Aim of the task:
Could you retype the records word for word, starting at the line that contains "This screenshot has height=1523, width=715." and stopping after the line that contains "pos(852,336)"? Leave the pictures out.

Raw records:

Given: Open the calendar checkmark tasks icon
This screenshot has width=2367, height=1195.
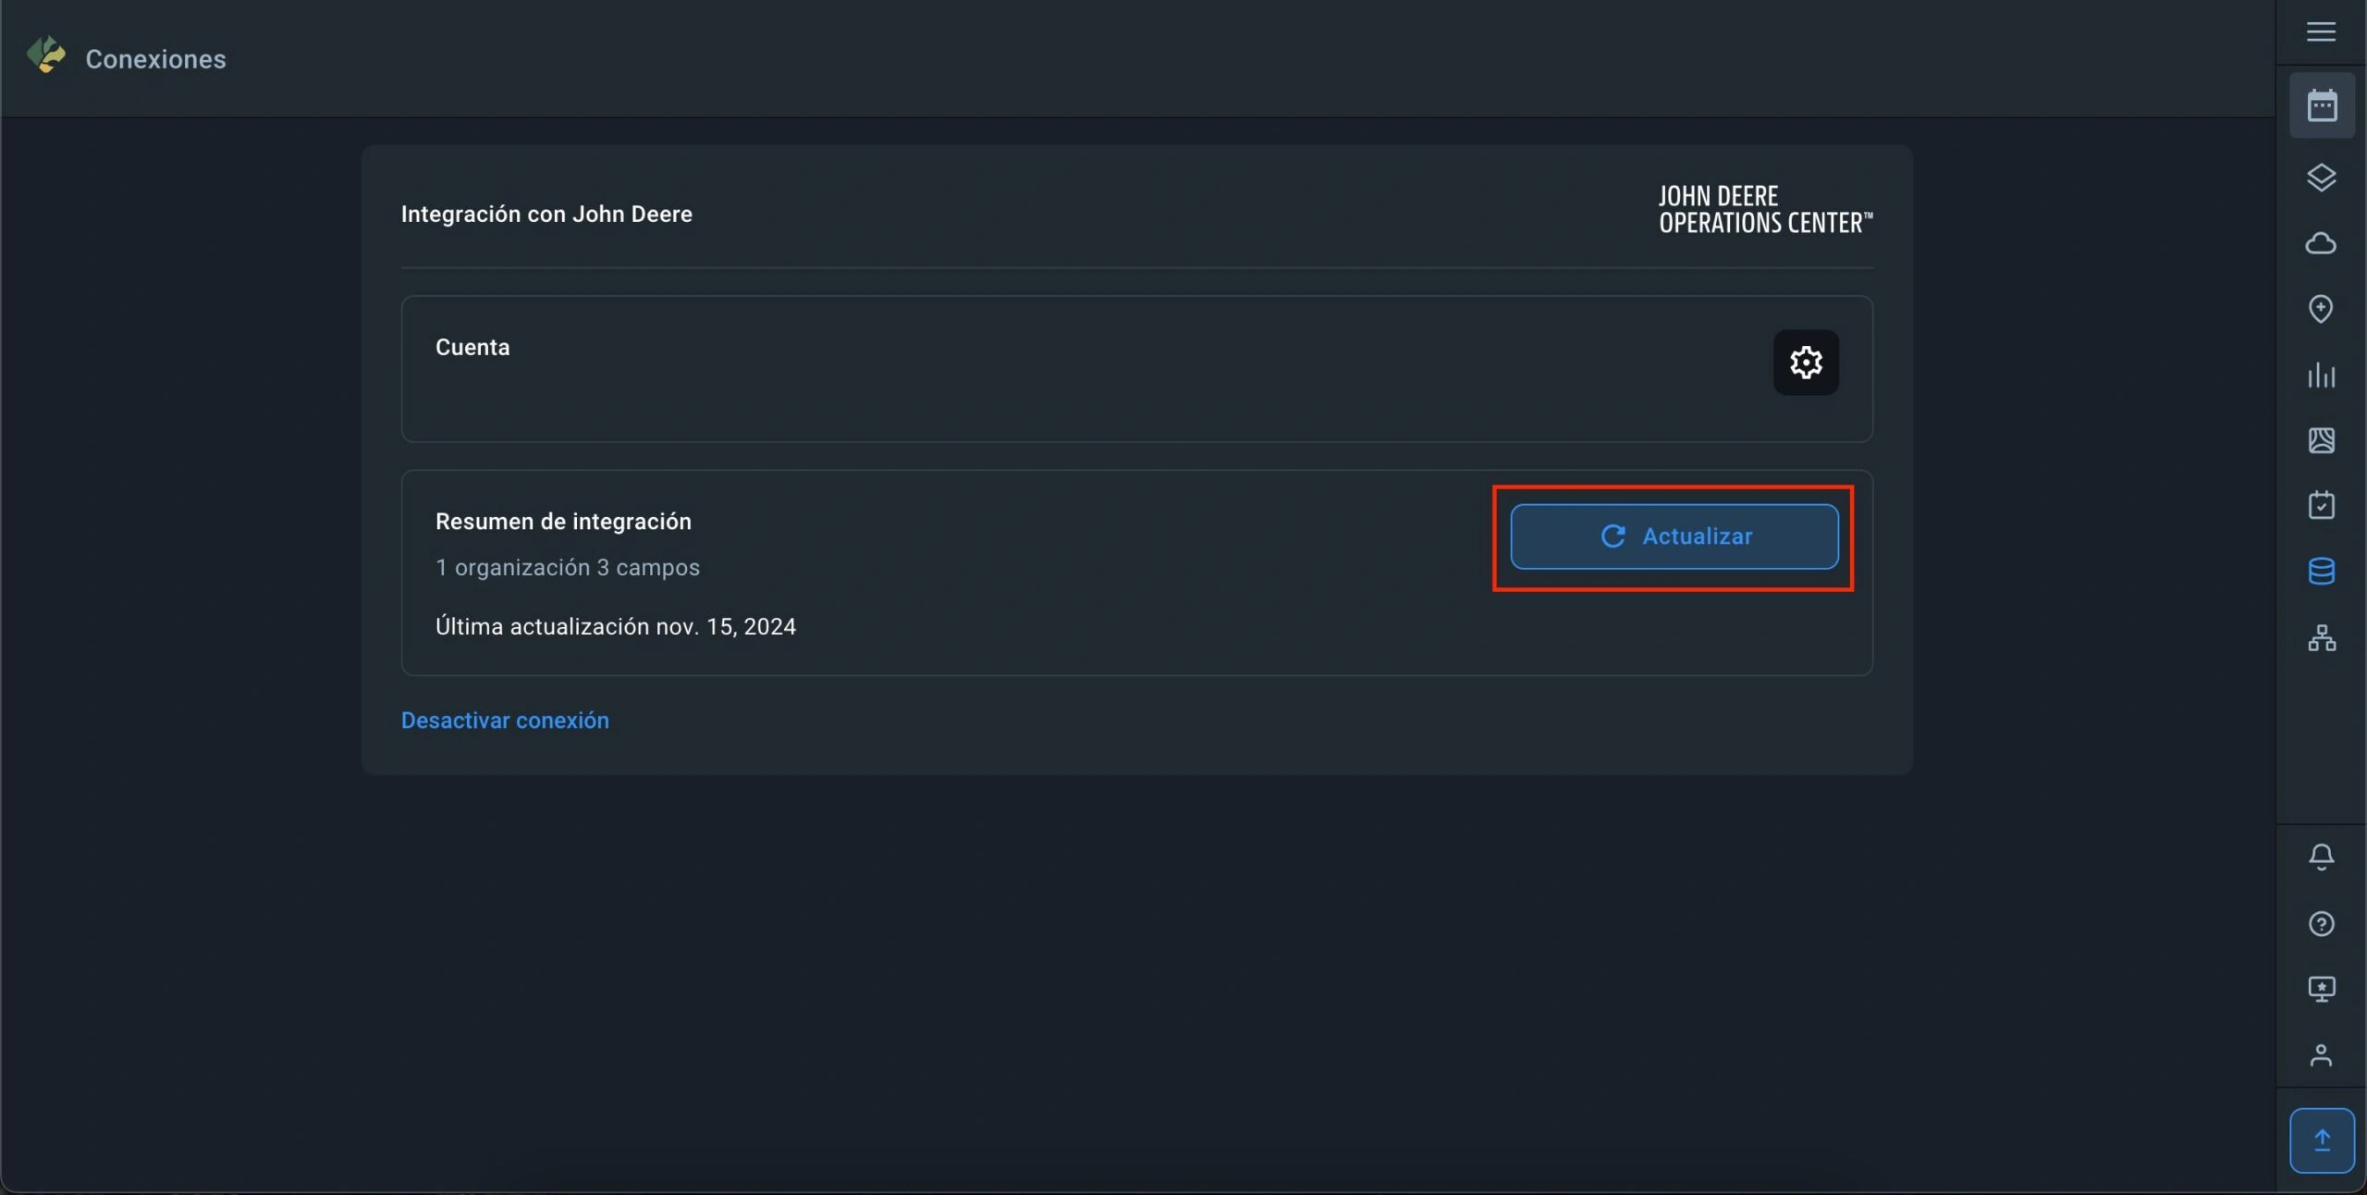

...

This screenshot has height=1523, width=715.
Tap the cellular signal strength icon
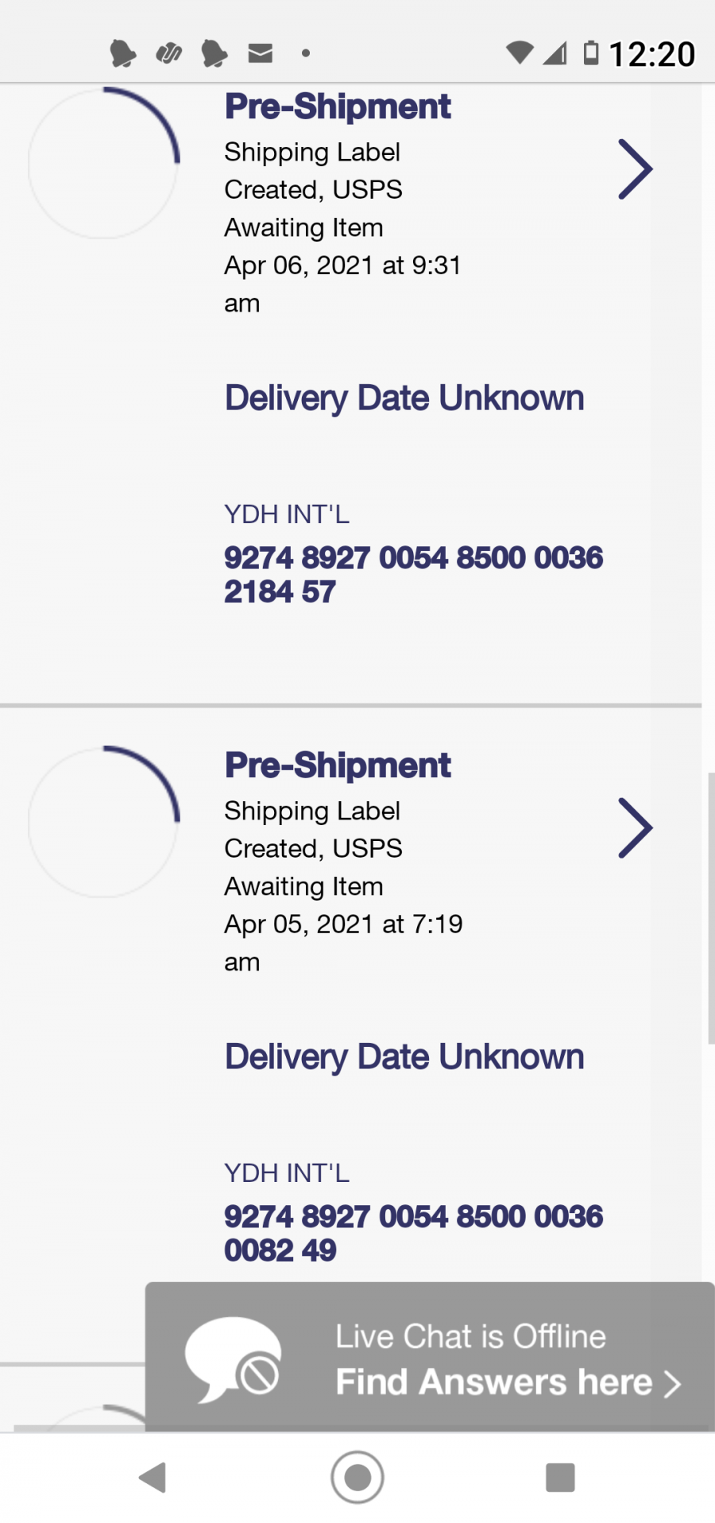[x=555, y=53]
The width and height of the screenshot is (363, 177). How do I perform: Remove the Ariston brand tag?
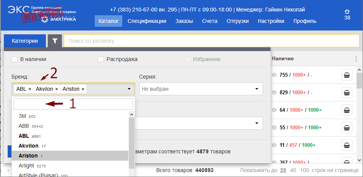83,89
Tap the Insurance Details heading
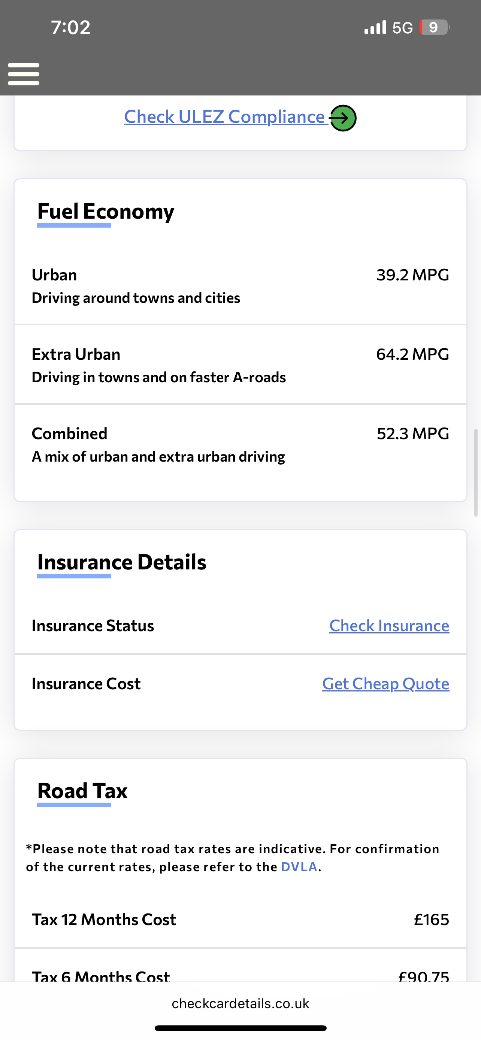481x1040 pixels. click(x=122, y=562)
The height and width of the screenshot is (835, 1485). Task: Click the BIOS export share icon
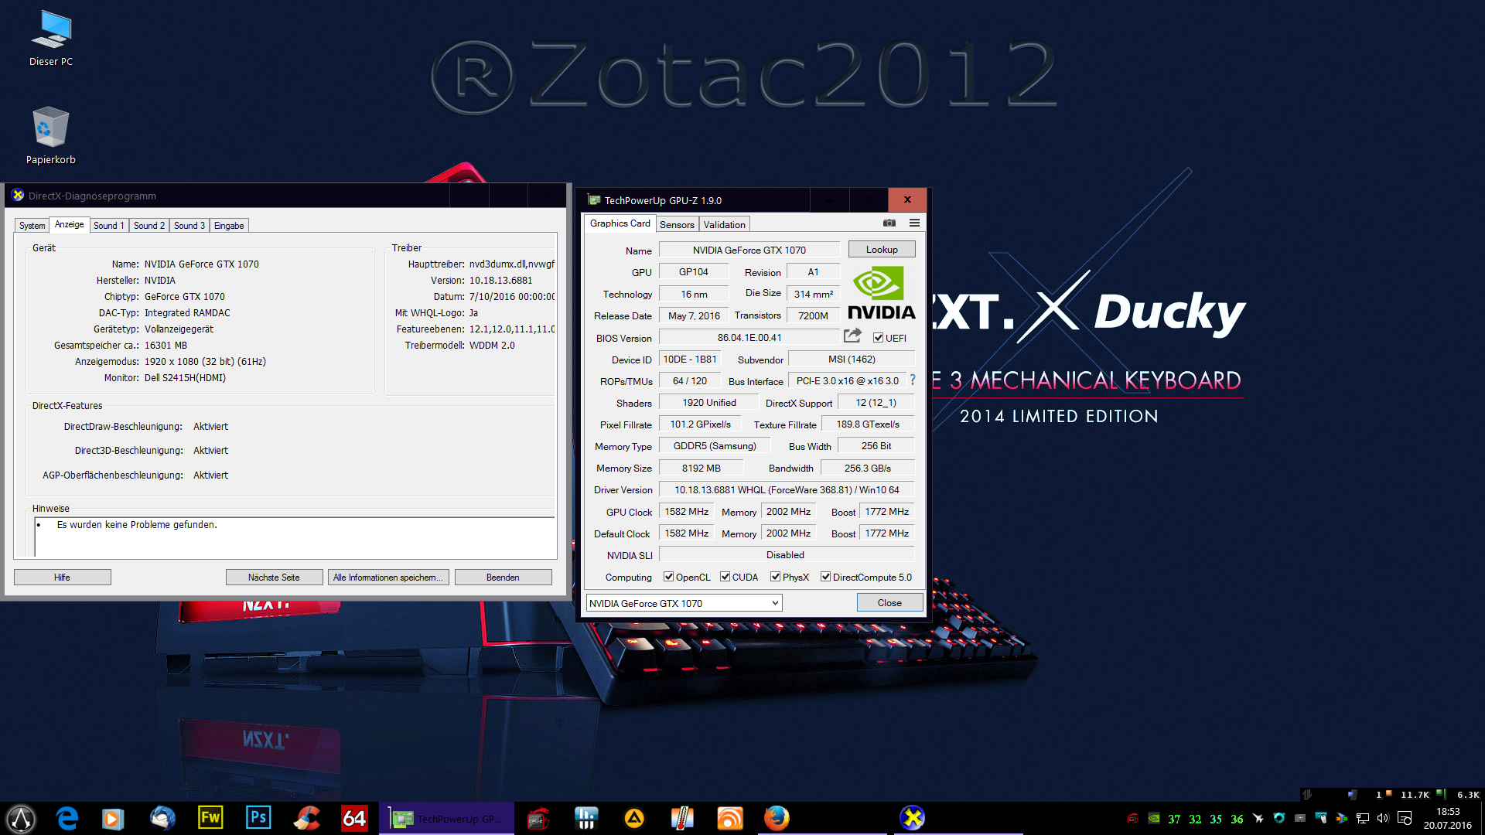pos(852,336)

---

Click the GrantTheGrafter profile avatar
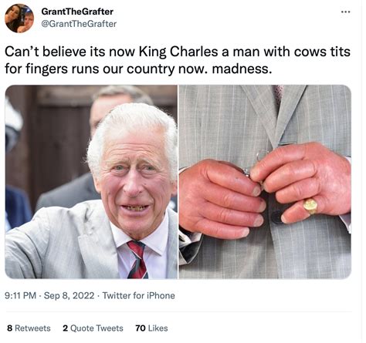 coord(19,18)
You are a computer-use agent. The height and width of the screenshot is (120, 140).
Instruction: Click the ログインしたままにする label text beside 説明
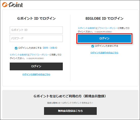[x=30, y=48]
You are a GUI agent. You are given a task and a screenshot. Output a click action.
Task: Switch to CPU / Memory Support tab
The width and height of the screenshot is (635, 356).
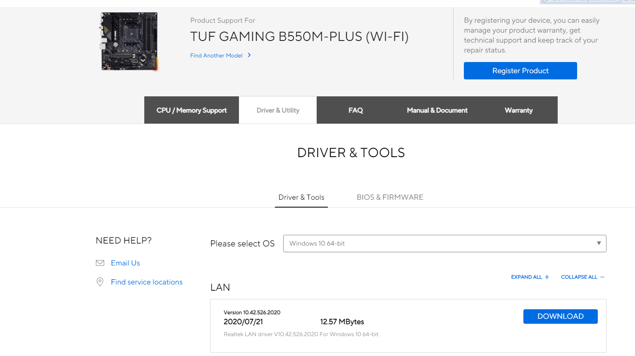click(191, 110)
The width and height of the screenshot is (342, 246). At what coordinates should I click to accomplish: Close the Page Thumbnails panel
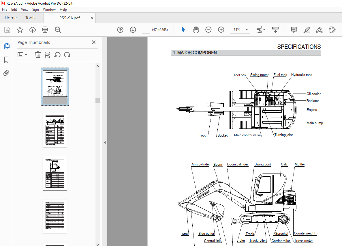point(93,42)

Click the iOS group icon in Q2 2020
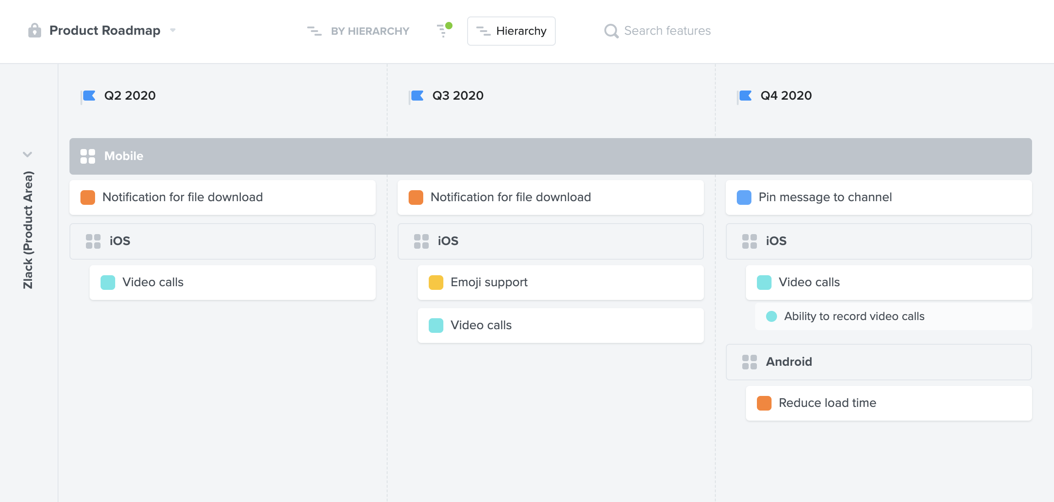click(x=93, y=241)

Answer below:
This screenshot has height=1523, width=715.
Tap the cellular signal strength icon
[x=555, y=53]
The width and height of the screenshot is (363, 177). How do I perform: Remove the Ariston brand tag?
83,89
Tap the Insurance Details heading
481x1040 pixels. click(x=122, y=562)
The height and width of the screenshot is (835, 1485). Task: Click the BIOS export share icon
pos(852,336)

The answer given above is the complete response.